I put it to Wengrowski that one day he might find Steg.AI going in directions he could not have foreseen – what if the need to verify provenance becomes so pressing that the public is forced to depend on a free-at-point-of-use service, curated by the government and paid for by taxes, but provided by companies such as his?

“Oh, absolutely,” he replies when I ask him if he’d be receptive to the idea. “The technology is there, it's more about the will to get the business model for something like this – make sure it really works in the way it needs to, for whoever the intended users are, and especially if it's the public. I love the idea of providing a service to help people make decisions based on facts.”

Citing fact-checking websites Snopes and Politifact as examples, he adds: “There's already versions of this for news content in general. All these great journalistic services that say what's real, what's not – especially in the political realm. It’s only fair that technology is used responsibly. For a democracy to work, we need trust, facts, a very well-informed public. Technology like ours is a great tool for providing that.”

Of course, only time will tell how big a role audio-visual content plays in the disinformation wars around elections – and therefore how big a problem it proves to be.

“Humans are super-visual creatures, right?” says Wengrowski. “It's really how we interpret the world. We've been surprised to see that a forensic watermarking solution like Steg provides has massive appeal. Industries from deepfakes to online magazines to consumer electronics – for us as a company, one of the challenges is focusing on the most important markets to go after, where there is the biggest need.”
Don’t expect a panacea

That said, he doesn’t think his technology will be a cure-all solution for the problem of disinformation in the run-up to multiple elections this year, it’s simply too soon to expect that kind of result.
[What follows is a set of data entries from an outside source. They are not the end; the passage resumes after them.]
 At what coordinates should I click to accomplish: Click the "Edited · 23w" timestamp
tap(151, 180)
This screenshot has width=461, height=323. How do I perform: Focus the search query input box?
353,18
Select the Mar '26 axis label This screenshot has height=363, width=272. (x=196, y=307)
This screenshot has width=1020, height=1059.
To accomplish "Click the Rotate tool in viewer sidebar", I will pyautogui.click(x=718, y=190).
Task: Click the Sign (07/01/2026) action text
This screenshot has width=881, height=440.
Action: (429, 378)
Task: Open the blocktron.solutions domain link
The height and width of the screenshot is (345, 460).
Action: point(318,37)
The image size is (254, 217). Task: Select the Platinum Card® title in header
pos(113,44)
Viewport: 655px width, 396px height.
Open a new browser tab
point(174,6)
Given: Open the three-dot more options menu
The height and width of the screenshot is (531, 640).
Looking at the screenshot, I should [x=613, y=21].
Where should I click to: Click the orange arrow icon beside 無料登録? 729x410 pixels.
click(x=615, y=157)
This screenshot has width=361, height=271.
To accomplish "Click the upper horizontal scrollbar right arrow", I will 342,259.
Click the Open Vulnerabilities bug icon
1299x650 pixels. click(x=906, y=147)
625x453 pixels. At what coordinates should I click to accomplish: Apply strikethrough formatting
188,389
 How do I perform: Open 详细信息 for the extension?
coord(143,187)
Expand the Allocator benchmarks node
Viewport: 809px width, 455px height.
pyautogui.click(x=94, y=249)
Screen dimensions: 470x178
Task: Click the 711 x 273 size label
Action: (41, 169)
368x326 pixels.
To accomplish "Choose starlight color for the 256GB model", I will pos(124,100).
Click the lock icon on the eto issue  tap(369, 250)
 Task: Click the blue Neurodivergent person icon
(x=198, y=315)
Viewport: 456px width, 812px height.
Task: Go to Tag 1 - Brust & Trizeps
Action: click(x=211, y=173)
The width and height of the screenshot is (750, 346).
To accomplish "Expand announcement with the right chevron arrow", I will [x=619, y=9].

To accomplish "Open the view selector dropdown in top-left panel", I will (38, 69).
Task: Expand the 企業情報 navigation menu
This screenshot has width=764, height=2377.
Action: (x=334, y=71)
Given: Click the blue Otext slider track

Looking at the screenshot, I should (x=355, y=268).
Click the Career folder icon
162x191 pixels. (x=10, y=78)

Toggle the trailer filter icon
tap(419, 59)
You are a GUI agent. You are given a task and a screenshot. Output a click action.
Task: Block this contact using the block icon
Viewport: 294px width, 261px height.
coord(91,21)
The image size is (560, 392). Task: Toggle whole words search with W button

“It's very validating to see the rest of the world catch on, that this is a really attractive solution to the threat of misinformation,” he says, but adds: “Forensic watermarks, at least at first, probably aren't going to stop the most malicious actors from creating harmful content.”

However, he does think it will be a useful tool to prevent material with initially benign intentions from being misused by bad actors – simply by allowing such content to be identifiable as genuine in the first place, and therefore engendering an online culture where people are encouraged to look before they leap.

“It's going to be a really big deal for the good guys,” he says, “who want to create content, either in a camera or using an algorithm, and say: ‘No, I'm being open and transparent, this is real, this is where this came from, you can check yourself.’”

He adds: “Part of the adjustment is going to be getting the public and social media platforms and all the other places where people are to get in the habit of saying: ‘OK, well, this thing looks real, but seeing is not believing anymore – let me really look and see where this is coming from.’ And make my decision that way as to how much I trust this piece of content.”